**本文**
########

NICU維持が焦点に/日製病院産科問題 (朝日新聞)

2009年01月31日 | 地域周産期医療

コメント(私見):

3月いっぱいで産科医全員の派遣元大学への引き揚げが決まっている日立製作所日立総合病院(日製病院)で、NICUの維持ができるかどうかが問題になっているそうです。また、院内の助産師25人を中心に院内助産所の準備が進められているそうです。

いろいろ難しい問題があるとは思いますが、常識的に考えれば、病院に残留した25人の助産師、NICUのスタッフを有効活用するためには、残されたスタッフが散り散りにいなくなってしまう前に、近隣医療圏の産科医・小児科医が多く勤務する施設と合流し、集約化により強力な周産期センターを作るしかないと思われます。

その施設で、産科や小児科などの若手医師達をじっくりと育てていく必要があります。

今、全国的に産科や小児科の集約化が進んでいるところですが、周産期医療では産科と小児科との緊密な連携が不可欠ですから、産科の集約先と小児科の集約先が同じ施設でないと全く意味がないと思います。若手医師の研修のためにも、大勢の指導医がいて、症例数の多い病院の方が望ましいと思います。

患者さんにとっては、病院へのアクセスはかなり不便になってしまいますが、県内のどこにも受け入れ施設がなくなってしまう最悪の事態よりは、多少遠かろうとも、県内に確実に受け入れてくれる施設が存在する方がはるかにいいと思います。

もはや、一つの病院、一つの医療圏の努力だけでこの問題を解決しようとしても難しく、やはり、地元大学や、県、国などの強力なバックアップ、リーダーシップが必要だと思われます。

########

**提供資料**
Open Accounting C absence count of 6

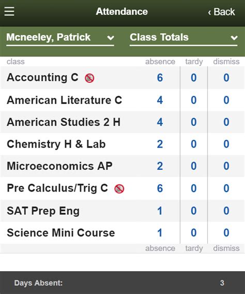(160, 78)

########

**課題の説明**
本文について、次の問いに答えてください。
1. 日製病院の産科医全員の派遣元大学への引き揚げは、いつまでで決まっていますか。
2. 院内助産所の準備は、誰を中心に進められていますか。
3. 筆者は、周産期医療では産科とどの科との緊密な連携が不可欠だと述べていますか。

**課題の解答**
1. 3月いっぱいで引き揚げが決まっています。
2. 院内の助産師25人を中心に進められています。
3. 小児科との緊密な連携が不可欠だと述べています。